Doença rara faz com os doentes vejam rostos a “derreter”

4 de Setembro 2020

Um estudo internacional conduzido por investigadores portugueses e norte-americanos analisaram o cérebro de um homem de 59 anos identificado com uma lesão extremamente rara que faz com que veja caras a “derreter”. No mundo são conhecidos apenas 25 casos.

O estudo, já publicado na revista científica Current Biology, foi conduzido por investigadores da Faculdade de Psicologia e de Ciências da Educação da Universidade de Coimbra (FPCEUC), em colaboração com o Centro Hospitalar e Universitário de Coimbra (CHUC) e com as instituições americanas Dartmouth College e Massachusetts Institute of Technology (MIT).

— Extrato de dados —

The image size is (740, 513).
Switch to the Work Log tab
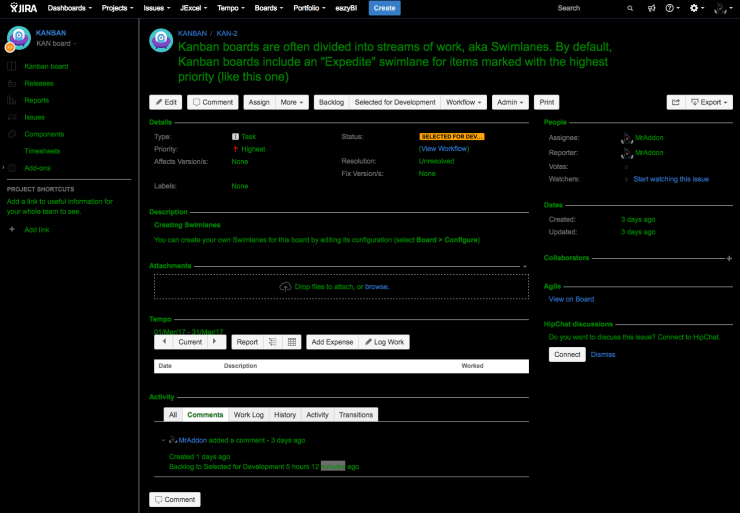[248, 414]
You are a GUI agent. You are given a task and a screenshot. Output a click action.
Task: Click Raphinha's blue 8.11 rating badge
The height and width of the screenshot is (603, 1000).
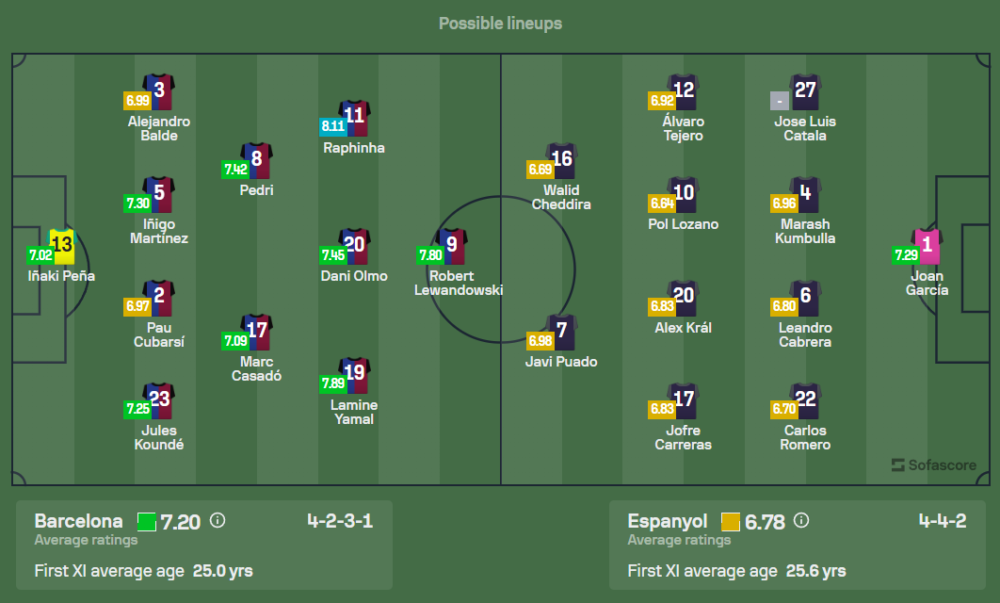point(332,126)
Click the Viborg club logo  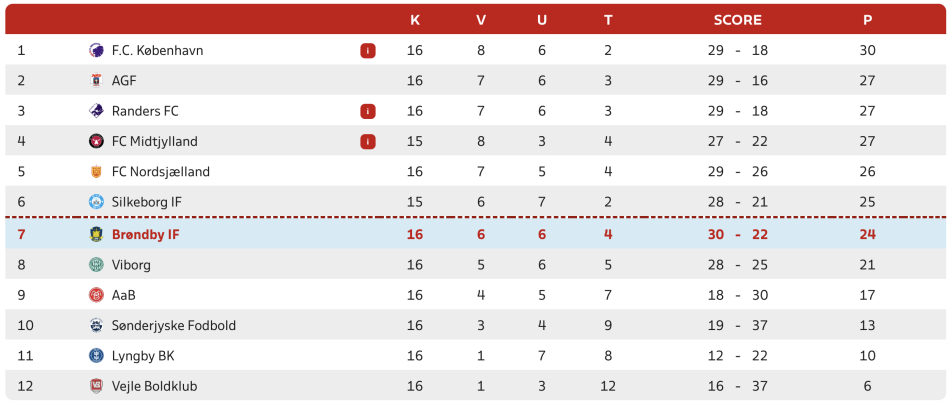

— O que fazer —
Prossiga o texto sobre a doença rara que faz ver rostos a "derreter", a partir da última frase apresentada. Os itens não são precisos para esta atividade.

— A sua resposta —
A equipa estudou um homem de 59 anos, identificado como A.D., que apresenta uma condição neurológica designada hemi-prosopometamorfopsia, uma lesão extremamente rara, sendo conhecidos cerca de 25 casos em todo o mundo, que leva a que a perceção de faces, apesar de ser algo que temos de fazer continuamente, seja geradora de grande desconforto.

O investigador principal do estudo e diretor do Proaction Lab da UC, Jorge Almeida, explica que a doença “caracteriza-se geralmente pela perceção de uma distorção nos olhos, nariz e/ou boca apenas num dos lados da face – estas partes da face parecem estar a descair, quase como se estivessem a derreter. Nada mais além de imagens de faces causa estas distorções”.

Os especialistas referem, ainda, que tal como outros pacientes com hemi-prosopometamorfopsia, as distorções vivenciadas pelo paciente A.D. foram causadas por uma lesão nos feixes de matéria branca que ligam as áreas neuronais dedicadas às faces que estão no hemisfério esquerdo com as que estão no hemisfério direito.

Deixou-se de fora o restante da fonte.